WORK INSTRUCTIONS.
#1 Condense the paragraph of the interview excerpt that begins "DG: My writing voice has changed over time" into a short bulleted list that keeps its main facts.
#2 Reproduce everything in the interview excerpt from "KK: In Dog Flowers, you" down to "that impact you?".

PASSAGE TO READ.
DG: My writing voice has changed over time, and I think that something that has shaped it in part is that I read aloud what I write as I am working on it and revising it. My revision process is slow [laughter] because it involves a lot of rewriting based on how it flows. I feel very lucky that I had a high school teacher whose love for grammar was infectious, and I still find myself looking up grammatical structure. For me it’s less about the archaic rules of grammar per se, and more about being intentional and consistent in the way that I write. For example, if I am using a period, I want to make sure that the way that I read it aloud is consistent. Same with an em-dash or a semi-colon. I listen and notice how my voice moves; does it rise, or does it fall? What is the rhythm of my sentences and phrases? Much of my reading and writing style is seeking simplicity in phrasing, especially when the ideas or the emotions are complicated. I enjoy and appreciate language, and I like taking the time to be intentional about how I present things. I think that this has really shaped my voice.
KK: In Dog Flowers, you write about what could be described as family dysfunction, including differences in how you and your sister were treated, the prevalence of alcohol use, and periods of incarceration for your sister and your dad. What’s your experience when it comes to the “exposure” that memoirs can have about people in your life? Did you get blowback – and if so how did that impact you?

SOURCE MATERIAL.
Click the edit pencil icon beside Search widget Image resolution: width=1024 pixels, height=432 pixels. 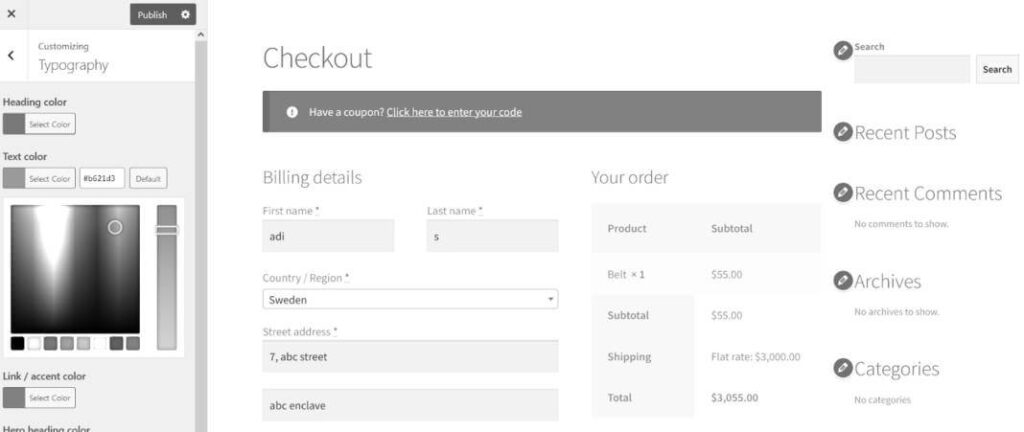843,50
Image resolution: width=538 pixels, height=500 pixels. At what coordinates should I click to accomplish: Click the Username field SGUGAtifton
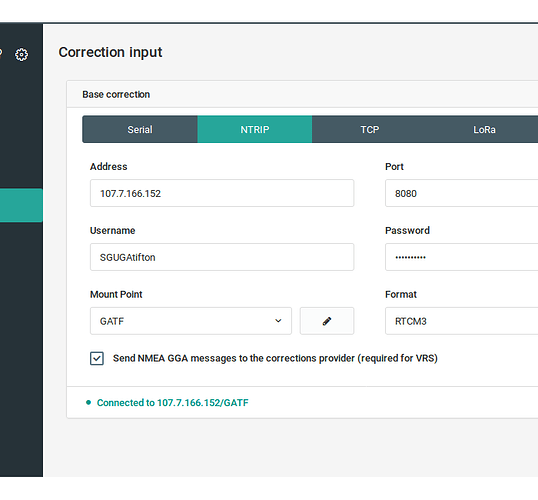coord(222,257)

SOLUTIONS BY TASK.
#1
- DG's writing voice has changed over time, shaped partly by reading drafts aloud while writing and revising.
- Revision is slow because it involves a lot of rewriting based on how the writing flows.
- A high school teacher's infectious love for grammar left DG still looking up grammatical structure.
- The focus is on being intentional and consistent rather than on archaic grammar rules. For example, a period, em-dash or semi-colon should always be read aloud the same way.
- DG listens for whether the voice rises or falls and for the rhythm of sentences and phrases.
- DG seeks simple phrasing, especially when ideas or emotions are complicated.
- An enjoyment of language and taking time to present things intentionally have shaped this voice.

#2
KK: In Dog Flowers, you write about what could be described as family dysfunction, including differences in how you and your sister were treated, the prevalence of alcohol use, and periods of incarceration for your sister and your dad. What’s your experience when it comes to the “exposure” that memoirs can have about people in your life? Did you get blowback – and if so how did that impact you?